Saturday, December 9, 2006

Baby Footprints Wings

I'm out.

clock is at 19:05 the flight directly to Bangkok, and embarrassing, embarrassing the holiday airline LTU. You know one of the flights where the passengers clap when you land, there is no upgrade to BUSINESS-class and is on the champagne bottle Soehnlein-Brilliant. But we do not complain, the price was OK and it is the first time that we have a direct flight from Munich to Bangkok. For what you need luxury upon arrival, if you continue anyway then travels on a donkey cart and also authentic place. Maybe it will work but noch mit dem Upgrade, denn ich habe koscheres Essen fuer den Flug gebucht und wenn es das nicht gibt, muss sich LTU natuerlich etwas einfallen lassen.

Zunaechst reisen wir zu viert, Silke und Ralf die uns bis Mui Ne begleiten um dort zu Kiten und Anja und ich die Vietnam der Laenge nach durchreisen oder etwa in der Mitte des Landes nach Laos abbiegen wollen.
Jeder mit ordentlich Gepaeck, Anja mit 18 KG, davon 6 KG Buecher, Silke mit 16 KG, davon 4 KG Gepaeck von Ralf, Ralf mit 25 KG, davon 20 KG Kitegear und ich mit 26 KG bei 14 KG Fotoausruestung. Da werden wir uns ordentlich abschleppen, aber in Asien kann man sich meistens einen Fahrer anheuern, der einen mit TukTuk, Moto, Cyclo oder Auto die Transfers facilitated.
for my image processing and the trip reports I have discovered something amazing. There are a lot of freeware programs you can run without installation on the data drive, no registry or system folders are needed and one has thus to each computer its own work environment. The software selection is so good that I have a complete office suite, image editing and management, almost like ACDSee, and a website builder for photo websites installed. Of course to make a good browser, FTP software, a file manager and the whole thing on a desktop surface which is also on the stick.
a complete office in pocket format. Off operations here already a foretaste of the picture pages I can create a button with my Minibuero http://www.Thai-Peppers.Snap-Shots.de/
So, that wars break only once, in 2 hours and I think that we in the next few days, the first report follows.
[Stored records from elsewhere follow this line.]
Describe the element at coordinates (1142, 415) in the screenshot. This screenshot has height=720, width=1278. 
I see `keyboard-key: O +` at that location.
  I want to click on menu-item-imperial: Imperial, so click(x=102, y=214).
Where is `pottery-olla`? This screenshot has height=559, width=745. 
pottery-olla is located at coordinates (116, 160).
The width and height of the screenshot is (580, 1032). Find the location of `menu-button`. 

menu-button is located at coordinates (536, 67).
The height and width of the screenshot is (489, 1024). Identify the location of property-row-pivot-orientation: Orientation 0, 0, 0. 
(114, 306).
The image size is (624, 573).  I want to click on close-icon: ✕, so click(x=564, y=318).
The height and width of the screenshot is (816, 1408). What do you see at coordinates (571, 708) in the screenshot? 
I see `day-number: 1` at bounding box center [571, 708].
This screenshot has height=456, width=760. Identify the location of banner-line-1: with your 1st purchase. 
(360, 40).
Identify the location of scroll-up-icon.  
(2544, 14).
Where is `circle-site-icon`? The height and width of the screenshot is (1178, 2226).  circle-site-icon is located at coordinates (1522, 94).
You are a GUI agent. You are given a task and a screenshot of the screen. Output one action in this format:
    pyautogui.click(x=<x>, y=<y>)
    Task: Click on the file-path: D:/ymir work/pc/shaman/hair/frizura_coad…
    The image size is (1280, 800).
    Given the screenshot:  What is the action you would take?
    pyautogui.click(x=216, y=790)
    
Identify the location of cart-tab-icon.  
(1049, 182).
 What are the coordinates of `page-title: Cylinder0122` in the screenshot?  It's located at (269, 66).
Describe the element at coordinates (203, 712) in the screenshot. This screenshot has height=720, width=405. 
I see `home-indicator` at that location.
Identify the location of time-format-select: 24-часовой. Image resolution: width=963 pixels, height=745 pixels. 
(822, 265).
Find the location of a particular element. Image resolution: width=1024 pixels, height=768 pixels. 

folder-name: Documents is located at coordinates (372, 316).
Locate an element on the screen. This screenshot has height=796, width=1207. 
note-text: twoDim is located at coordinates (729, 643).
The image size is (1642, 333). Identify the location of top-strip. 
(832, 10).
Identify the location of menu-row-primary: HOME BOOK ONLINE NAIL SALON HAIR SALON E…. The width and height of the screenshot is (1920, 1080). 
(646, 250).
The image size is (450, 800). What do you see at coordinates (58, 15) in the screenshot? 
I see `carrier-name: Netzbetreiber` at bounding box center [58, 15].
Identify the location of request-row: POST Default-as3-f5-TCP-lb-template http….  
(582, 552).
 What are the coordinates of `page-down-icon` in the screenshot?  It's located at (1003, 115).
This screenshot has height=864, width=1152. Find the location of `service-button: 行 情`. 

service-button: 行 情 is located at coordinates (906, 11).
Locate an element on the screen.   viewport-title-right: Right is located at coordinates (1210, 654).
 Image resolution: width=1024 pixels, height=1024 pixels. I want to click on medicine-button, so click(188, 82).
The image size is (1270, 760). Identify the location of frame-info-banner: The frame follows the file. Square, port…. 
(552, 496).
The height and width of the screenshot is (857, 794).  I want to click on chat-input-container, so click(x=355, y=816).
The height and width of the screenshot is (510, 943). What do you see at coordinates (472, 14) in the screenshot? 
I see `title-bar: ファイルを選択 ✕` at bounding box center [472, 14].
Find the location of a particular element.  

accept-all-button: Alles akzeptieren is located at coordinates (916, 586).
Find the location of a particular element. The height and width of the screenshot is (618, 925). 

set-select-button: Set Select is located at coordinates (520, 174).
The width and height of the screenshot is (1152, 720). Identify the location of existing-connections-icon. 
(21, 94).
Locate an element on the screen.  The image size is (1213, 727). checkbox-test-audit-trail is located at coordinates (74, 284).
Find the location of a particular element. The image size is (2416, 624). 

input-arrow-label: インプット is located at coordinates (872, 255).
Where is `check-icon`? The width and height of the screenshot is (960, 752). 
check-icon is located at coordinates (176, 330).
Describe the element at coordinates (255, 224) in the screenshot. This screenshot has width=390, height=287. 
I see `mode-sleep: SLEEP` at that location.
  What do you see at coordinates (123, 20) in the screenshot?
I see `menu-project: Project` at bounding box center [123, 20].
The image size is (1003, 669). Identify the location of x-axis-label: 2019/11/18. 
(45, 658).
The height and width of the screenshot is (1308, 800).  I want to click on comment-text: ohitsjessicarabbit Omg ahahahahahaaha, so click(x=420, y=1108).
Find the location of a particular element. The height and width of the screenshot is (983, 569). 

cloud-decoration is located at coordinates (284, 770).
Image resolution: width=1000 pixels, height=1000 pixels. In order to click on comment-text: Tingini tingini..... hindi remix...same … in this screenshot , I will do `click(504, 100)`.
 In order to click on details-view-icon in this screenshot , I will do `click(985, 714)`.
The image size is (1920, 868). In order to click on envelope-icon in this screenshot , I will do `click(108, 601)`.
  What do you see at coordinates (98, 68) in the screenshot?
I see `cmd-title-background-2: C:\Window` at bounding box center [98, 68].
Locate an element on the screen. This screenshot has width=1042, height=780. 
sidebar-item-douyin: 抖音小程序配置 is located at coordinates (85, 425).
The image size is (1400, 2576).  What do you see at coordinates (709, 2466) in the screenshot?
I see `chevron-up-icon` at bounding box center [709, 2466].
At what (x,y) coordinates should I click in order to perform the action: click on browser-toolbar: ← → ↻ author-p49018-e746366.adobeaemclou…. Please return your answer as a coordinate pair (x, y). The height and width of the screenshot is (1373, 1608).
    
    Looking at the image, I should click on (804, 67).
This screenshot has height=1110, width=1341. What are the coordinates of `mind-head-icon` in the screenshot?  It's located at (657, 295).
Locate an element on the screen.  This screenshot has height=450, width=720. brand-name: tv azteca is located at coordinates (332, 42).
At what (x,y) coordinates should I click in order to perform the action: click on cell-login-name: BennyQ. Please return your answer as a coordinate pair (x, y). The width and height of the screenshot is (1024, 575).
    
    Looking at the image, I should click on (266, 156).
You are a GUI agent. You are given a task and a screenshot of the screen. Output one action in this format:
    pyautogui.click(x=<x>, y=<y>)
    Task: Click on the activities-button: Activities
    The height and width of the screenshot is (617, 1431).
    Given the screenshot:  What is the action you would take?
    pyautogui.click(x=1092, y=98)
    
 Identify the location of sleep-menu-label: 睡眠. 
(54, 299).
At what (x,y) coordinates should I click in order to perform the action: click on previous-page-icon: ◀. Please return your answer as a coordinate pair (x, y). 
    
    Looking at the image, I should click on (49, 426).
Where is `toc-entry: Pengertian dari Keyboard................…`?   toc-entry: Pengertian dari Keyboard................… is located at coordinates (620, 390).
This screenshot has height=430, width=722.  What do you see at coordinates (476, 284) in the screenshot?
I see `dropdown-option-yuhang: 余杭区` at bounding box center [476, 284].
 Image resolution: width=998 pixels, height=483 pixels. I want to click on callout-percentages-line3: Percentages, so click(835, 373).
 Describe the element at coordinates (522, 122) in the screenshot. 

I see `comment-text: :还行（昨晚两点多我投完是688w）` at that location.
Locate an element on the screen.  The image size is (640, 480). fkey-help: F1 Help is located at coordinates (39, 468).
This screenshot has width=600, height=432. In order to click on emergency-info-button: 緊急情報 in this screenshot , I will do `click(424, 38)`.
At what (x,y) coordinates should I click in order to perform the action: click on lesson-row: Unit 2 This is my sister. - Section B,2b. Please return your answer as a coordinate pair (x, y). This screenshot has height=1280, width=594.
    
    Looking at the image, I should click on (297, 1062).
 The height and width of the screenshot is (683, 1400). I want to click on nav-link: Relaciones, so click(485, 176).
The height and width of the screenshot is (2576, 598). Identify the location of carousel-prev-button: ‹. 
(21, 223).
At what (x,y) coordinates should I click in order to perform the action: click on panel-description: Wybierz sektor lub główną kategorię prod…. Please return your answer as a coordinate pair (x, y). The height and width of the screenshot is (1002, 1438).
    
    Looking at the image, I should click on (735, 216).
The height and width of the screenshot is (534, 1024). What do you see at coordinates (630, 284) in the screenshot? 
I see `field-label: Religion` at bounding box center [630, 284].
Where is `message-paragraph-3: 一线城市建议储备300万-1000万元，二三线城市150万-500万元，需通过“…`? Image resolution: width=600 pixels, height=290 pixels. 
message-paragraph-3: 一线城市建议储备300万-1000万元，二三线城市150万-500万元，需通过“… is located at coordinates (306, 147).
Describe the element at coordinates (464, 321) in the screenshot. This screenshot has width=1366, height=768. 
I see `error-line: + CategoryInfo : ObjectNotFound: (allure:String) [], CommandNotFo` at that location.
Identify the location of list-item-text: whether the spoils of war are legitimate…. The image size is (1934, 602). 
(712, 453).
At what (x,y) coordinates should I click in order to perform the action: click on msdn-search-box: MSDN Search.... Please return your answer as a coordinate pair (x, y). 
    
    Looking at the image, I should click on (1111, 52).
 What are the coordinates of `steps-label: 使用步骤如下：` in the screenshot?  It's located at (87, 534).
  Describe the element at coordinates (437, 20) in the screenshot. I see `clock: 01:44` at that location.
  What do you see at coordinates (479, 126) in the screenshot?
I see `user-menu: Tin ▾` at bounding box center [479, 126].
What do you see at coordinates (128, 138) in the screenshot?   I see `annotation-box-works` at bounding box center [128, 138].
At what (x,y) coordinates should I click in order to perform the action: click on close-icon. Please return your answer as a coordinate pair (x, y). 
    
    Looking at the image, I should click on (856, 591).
"I'm out" by Hape Kerkeling the way, is the entry-level audio book, if it immediately goes off.

And in that sense, I'm off


Larry

Friday, December 1, 2006

Should I Wax Before A Smear Test

los Soon there'll

http://www.Snap-Shots.de Only a week, then it's time, preparations are in full swing, the 09/12/2006 It goes for 5 weeks of Southeast Asia: Thailand, Cambodia, Vietnam, Laos and again back to Thailand.

This travelog is, of course, also preparing and who made the recent trip reports ( Snap-Shots.blog.de ) know, know that I desperately need an editor to put the commas and can correct my spelling. Volunteers are welcome. The editor is entered here as a co-author and may at any time, edit online, the blog ("If you find it behalden Reschtschreipfeler daf).
Whenever there is something new, I send an email with a link to this website.
This time there are also photos of our trip, I finally got a digital camera, I hope I can occasionally upload images. This is in Asia but not always easy, but Alternatively, it is on my website Shots.de snap-shots of our recent trips to Thailand and Cambodia.

The first stops will be Bangkok, his Siem Reap (Angkor), Phnom Penh, Saigon and Mui Ne. Mui Ne to the trip is planned, then we can continue to drive us.